▶ [Texto proporcionado]
* * * * * * * * *
Acercarse al Misterio

El término “Misterio” es una de esas palabras que nuestro diccionario de la Real Academia Española define con más acepciones, y casi todas ellas religiosas. La primera alude a cosa arcana, que no se puede comprender, y que en la mayoría de los casos optamos por interiorizarla asumiendo que no se puede explicar, o, por ese mismo motivo, rechazándola porque escapa a la razón. La segunda es la de asunto muy reservado, que no se hace público y es sólo conocido por unos pocos, si bien la tercera ya lo asocia a cosas secretas de cualquier religión, no sólo de la cristiana.

Es ya en la cuarta cuando se centra en la religión cristiana, al afirmar que va referido a una cosa inaccesible a la razón y que debe ser objeto de fe, mientras que en la quinta se nos concreta como cada uno de los pasos de la vida, pasión y muerte de Jesucristo, cuando se consideran por separado.
* * * * * * * * *
▶ [Ejercicio planteado A]
Transcribe el fragmento del texto sobre el Misterio que empieza en "Acercarse al Misterio" y termina en "de la cristiana.".
El texto y los registros no guardan ninguna relación entre sí.
* * * * * * * * *
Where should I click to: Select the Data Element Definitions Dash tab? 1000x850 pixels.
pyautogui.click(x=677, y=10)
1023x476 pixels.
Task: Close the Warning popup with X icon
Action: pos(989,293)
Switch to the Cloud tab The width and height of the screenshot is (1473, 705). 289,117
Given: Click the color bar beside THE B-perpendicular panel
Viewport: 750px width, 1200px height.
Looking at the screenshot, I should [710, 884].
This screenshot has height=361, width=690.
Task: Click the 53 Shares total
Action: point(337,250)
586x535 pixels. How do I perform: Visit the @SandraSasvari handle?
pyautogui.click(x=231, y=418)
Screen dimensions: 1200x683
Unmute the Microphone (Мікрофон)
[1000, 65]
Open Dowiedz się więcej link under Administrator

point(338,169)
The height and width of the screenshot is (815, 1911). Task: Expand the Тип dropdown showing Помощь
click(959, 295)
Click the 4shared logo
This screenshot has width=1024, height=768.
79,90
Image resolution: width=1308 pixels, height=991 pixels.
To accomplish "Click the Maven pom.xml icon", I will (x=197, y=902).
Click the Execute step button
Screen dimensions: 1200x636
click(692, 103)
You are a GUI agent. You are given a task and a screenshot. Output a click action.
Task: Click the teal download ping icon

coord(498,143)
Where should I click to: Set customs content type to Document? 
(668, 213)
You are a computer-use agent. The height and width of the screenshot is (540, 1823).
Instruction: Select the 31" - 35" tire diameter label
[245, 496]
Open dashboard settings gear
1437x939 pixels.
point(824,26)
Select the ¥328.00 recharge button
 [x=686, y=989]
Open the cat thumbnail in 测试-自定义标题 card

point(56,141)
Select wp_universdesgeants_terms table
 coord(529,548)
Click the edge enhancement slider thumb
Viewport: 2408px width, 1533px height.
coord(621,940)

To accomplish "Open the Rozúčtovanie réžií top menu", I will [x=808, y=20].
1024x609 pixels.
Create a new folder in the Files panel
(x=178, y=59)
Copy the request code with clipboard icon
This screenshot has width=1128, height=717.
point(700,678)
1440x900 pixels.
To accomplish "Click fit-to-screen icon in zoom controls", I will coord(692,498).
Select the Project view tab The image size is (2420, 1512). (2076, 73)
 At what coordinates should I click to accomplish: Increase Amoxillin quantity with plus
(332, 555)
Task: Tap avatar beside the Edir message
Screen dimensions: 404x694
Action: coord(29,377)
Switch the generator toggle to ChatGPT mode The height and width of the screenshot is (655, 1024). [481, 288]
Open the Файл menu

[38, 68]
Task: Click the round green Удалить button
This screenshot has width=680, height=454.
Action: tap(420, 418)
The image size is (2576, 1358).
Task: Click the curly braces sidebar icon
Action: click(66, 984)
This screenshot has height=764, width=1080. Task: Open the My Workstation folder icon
* * * * * * * * *
▶ [Ejercicio planteado B]
Indica cuántas líneas de los registros contienen la palabra "should", teniendo en cuenta las mayúsculas y minúsculas, y responde solo con el número.

▶ [Respuesta completa A]
Acercarse al Misterio

El término “Misterio” es una de esas palabras que nuestro diccionario de la Real Academia Española define con más acepciones, y casi todas ellas religiosas. La primera alude a cosa arcana, que no se puede comprender, y que en la mayoría de los casos optamos por interiorizarla asumiendo que no se puede explicar, o, por ese mismo motivo, rechazándola porque escapa a la razón. La segunda es la de asunto muy reservado, que no se hace público y es sólo conocido por unos pocos, si bien la tercera ya lo asocia a cosas secretas de cualquier religión, no sólo de la cristiana.

▶ [Respuesta completa B]
4